I am afraid to drink the water from my faucet, just like when I Iived in West Virginia. My earlier trip through Charleston during a chemical spill in 2014 was just the tipping point. That’s when I became instantly hooked on Appalachia and wanting to make a difference.

A few weeks ago, I went and watched a movie about that 2014 spill called What Lies Upstream. This documentary details the pawn game between political lobbyists, West Virginia legislators and the Appalachian populace who live and die by the mines. I can’t believe the harm these folks continue to endure. There’s always a new way to stick it to the people that are so proud to call these hills home.

Given what the people of this region put up with, why do we still pay 10 to 20 cents more a gallon for gasoline when our backyards provide all the coal and natural gas so the coal barons and frack companies keep getting richer and richer?

I live near the same water district where perfluorooctanoic acid (otherwise known as C8) was being dumped into the Ohio River by DuPont for decades. They say the water is clean now, but what happens to the soil and creeks that have been impacted by all this abuse and aftermath?

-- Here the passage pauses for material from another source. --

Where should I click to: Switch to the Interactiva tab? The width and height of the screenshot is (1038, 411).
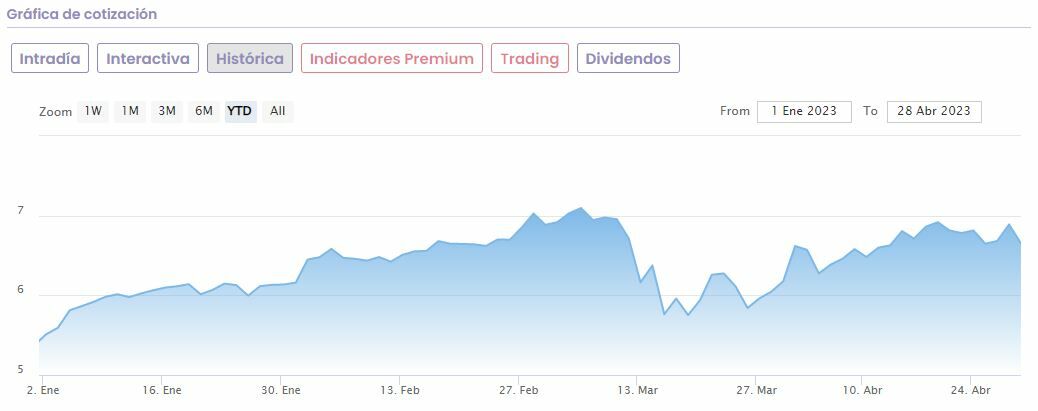coord(148,58)
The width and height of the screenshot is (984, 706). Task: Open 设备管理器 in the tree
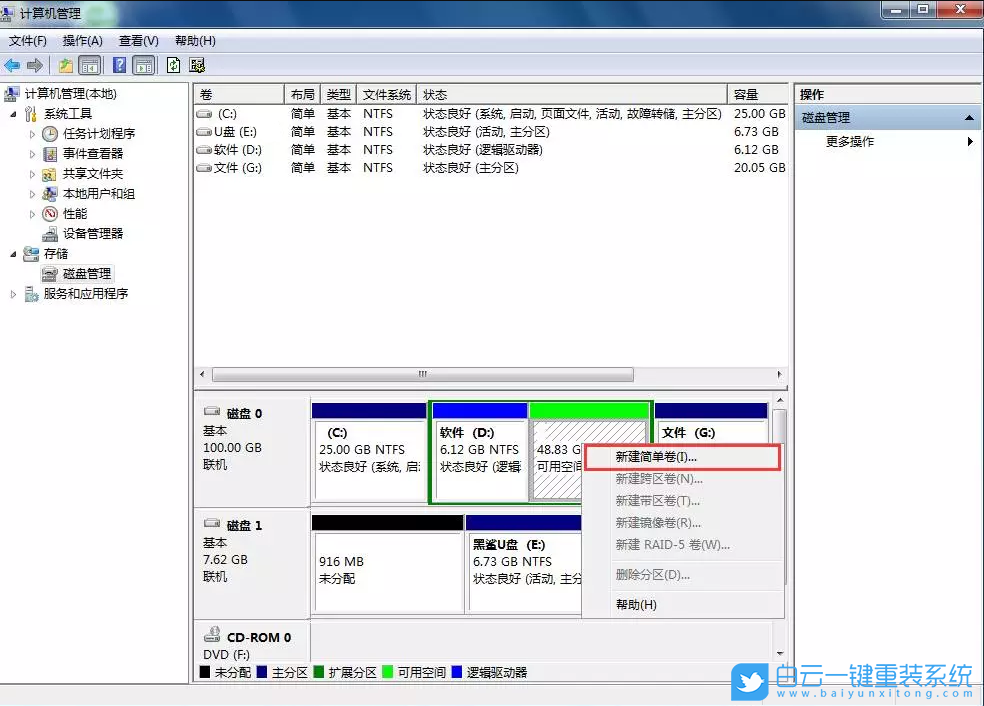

If my life is harmed because of somebody else’s negligence, was this supposed to be God’s plan? Yes, I made a choice to live in these hills, but I also choose to voice my opposition with the people who are still fighting to be heard. There is so much outrage everywhere along the river, and it’s easy to join the conversation. Many of the company owners and billionaires that had a history of polluting our air, water and soil years ago still have the gall to ask local governments for more permits, variances and special favors.

You can shake your head and say, “I don’t care about the Ohio River or Ohio Hill Country because I don’t live there.” But isn’t it a wonderful place to visit? Don’t be fooled into thinking these types of environmental issues aren’t impacting the soil and water in your own backyard. Do the research. Join a local environmental group. People are here to tell you that our lives are changing in a big way, and what you don’t know can hurt you.